They also say drink plenty of fluids.
With the heat and humidity expected to last through the week, health officials are urging residents to take precautions. "Try to limit your outdoor activity during the day. Take frequent breaks. Go into the shade. Drink plenty of fluids," says Dr. John Molesworth, an emergency room physician at Frederick Memorial Hospital.
The forecast calls for temperatures in the 90's through the week, with high humidity. "The body basically loses its ability to regulate itself," says Dr. Molesworth, on how the heat and humidity affect the human body. "Once you've lost a lot of fluid, the core body temperature can raise very quickly."
This can also lead to heat stroke, he says. The symptoms include dizziness and nausea. If you feel ill after being out in the heat, get medical attention immediately.
Health officials urge residents to stay indoors where it's air conditioned. "And if you're one who cannot avoid the heat and have to be out in it, it's that much more important to have plenty of water available. And it's not just a matter of drinking it when you're thirsty, but drinking it when you can," says Accuweather meteorologist Bob Larson.

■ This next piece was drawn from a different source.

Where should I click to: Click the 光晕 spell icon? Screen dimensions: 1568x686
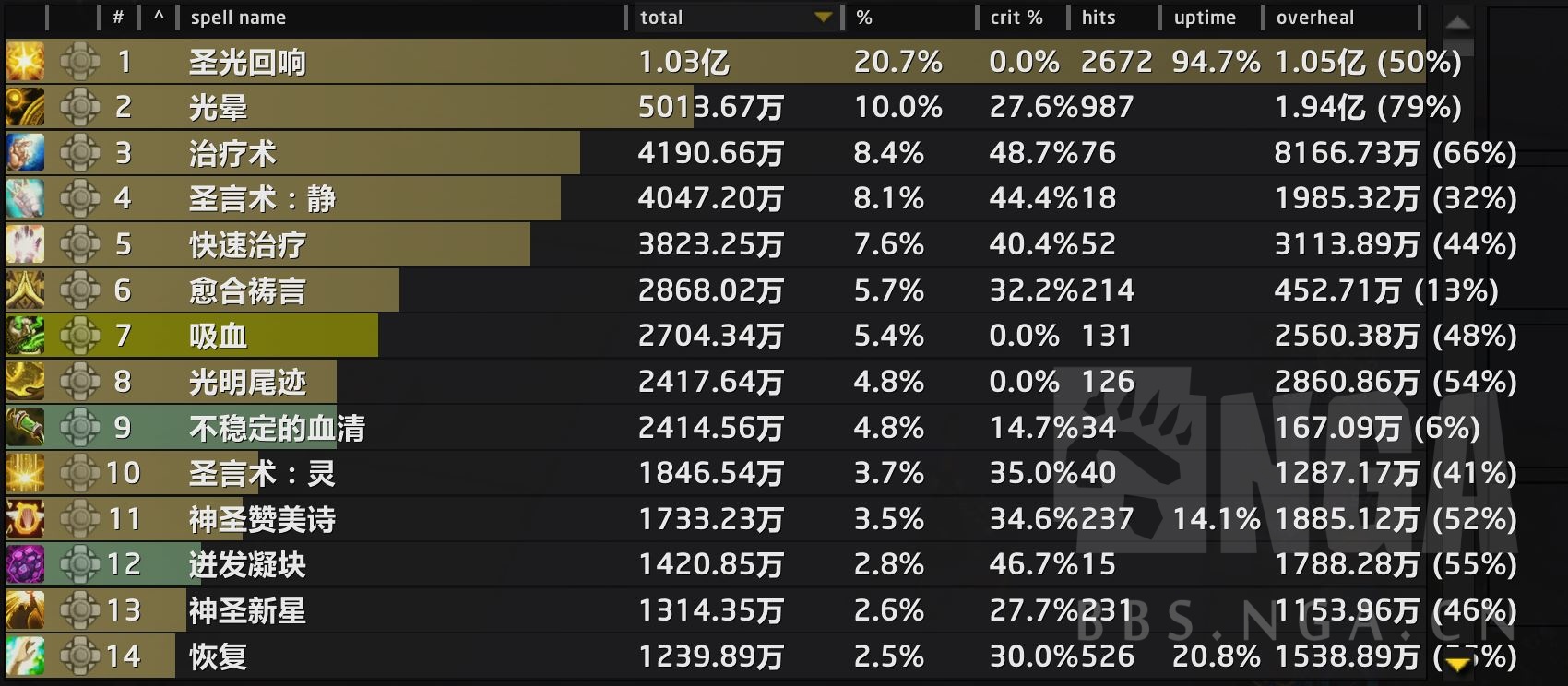point(25,107)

"During times of extreme humidity, the body loses its ability to cool itself through perspiration. Normally, perspiration will cause a cooling affect over the body. But when it is very humid, the moisture does not evaporate," Larson says.

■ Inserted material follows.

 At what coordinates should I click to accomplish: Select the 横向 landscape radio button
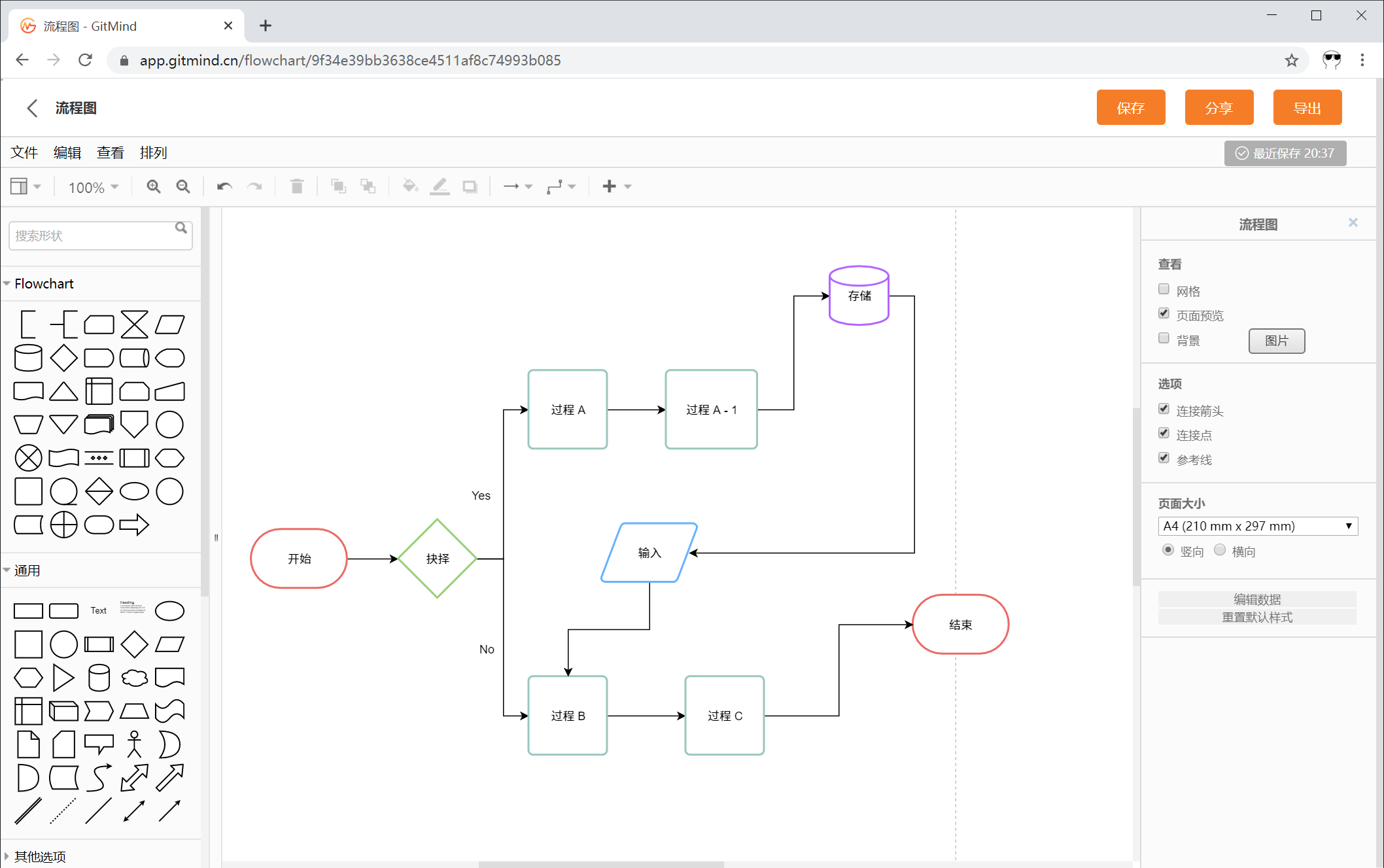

While health officials urge you to drink plenty of fluids, alcoholic beverages, such as beer, are not recommended. "Alcohol can cause you to lose more body fluids. And it also can impair your judgment in how you take care of yourself outside," says Dr. Molesworth.
He also recommends you do your outdoor exercises during the early morning or the evening to avoid the extreme heat in the middle of the day. "Obviously, wear very light clothing. Cotton, for instance, is very bad. It holds heat. A lot of the lighter fabrics they offer now are a much better choice," he says.
As you're looking after yourself during these extreme temperatures, both Larson and Dr. Molesworth urge you to check up on those most vulnerable to heat and humidity, such as the elderly and the very young.
Dr. Molesworth says as of Monday, no patients with heat-related emergencies have come into the FMH Emergency Room.